James Forsyth James Forsyth

Politics: Will Gaddafi’s fall go to Cameron’s head?

David Cameron’s public utterances often appear to have been crafted to make him sound as much like Tony Blair as possible. 

David Cameron’s public utterances often appear to have been crafted to make him sound as much like Tony Blair as possible.

David Cameron’s public utterances often appear to have been crafted to make him sound as much like Tony Blair as possible. But when he discussed the fall of Tripoli on Monday, he was trying to do the opposite. There was no democratic triumphalism, no paeans to liberty and no kaleidoscopes being shaken. Instead, he emphasised the post-conflict planning that had already gone on and warned, ‘no transition is ever smooth or easy’. The subtext was clear: ‘Libya is not Iraq, and I am not Blair.’

Iraq was meant to have put the public and politicians off foreign adventures for a generation. But Britain ended up getting involved in another, new military intervention in Libya even before the inquiry into the Iraq war reported its conclusions.

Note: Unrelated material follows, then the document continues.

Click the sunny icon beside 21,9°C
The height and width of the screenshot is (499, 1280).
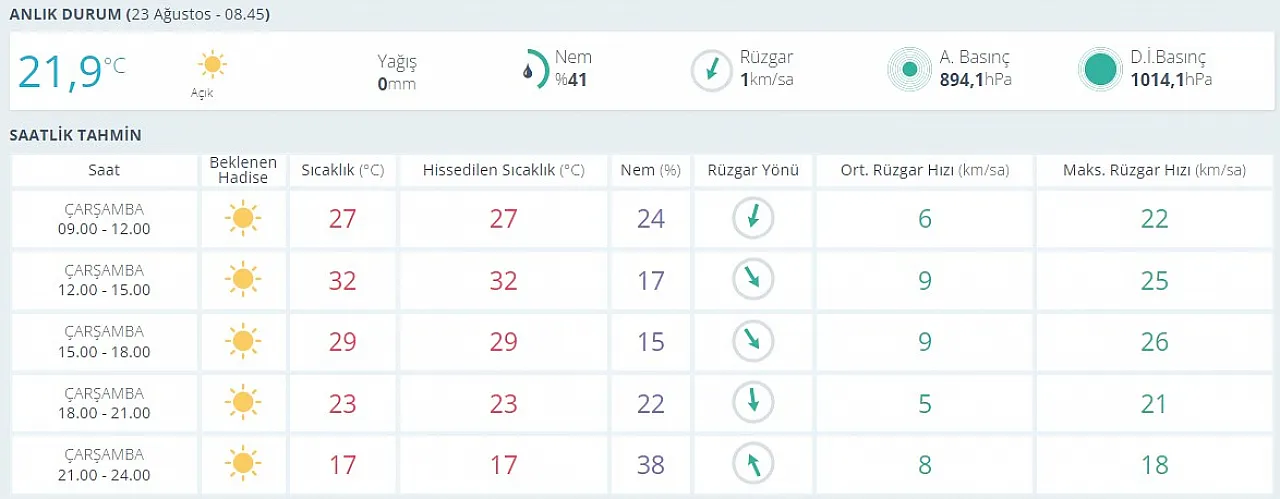(x=211, y=66)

Tellingly, this Libyan operation was London’s — and Paris’s — idea: the Americans would not have intervened if it had been left up to them. The campaign has provided proof, were it needed, that Britain remains an expeditionary nation keen on shaping the world.

Yet the legacy of Iraq has shaped the contours of the Libyan mission. From the outset, the government knew that this couldn’t be another Western operation which led to British troops trying to keep the peace on another set of Middle Eastern streets. As a consequence, there has been a determination to secure Arab support for Nato’s mission, and ensure that the West expresses its support for the rebels with Tomahawk missiles rather than boots on the ground.

Cameron is determined not to repeat what he perceives as Blair’s foreign policy mistakes. He has thrown himself into the role of winning and maintaining Arab support.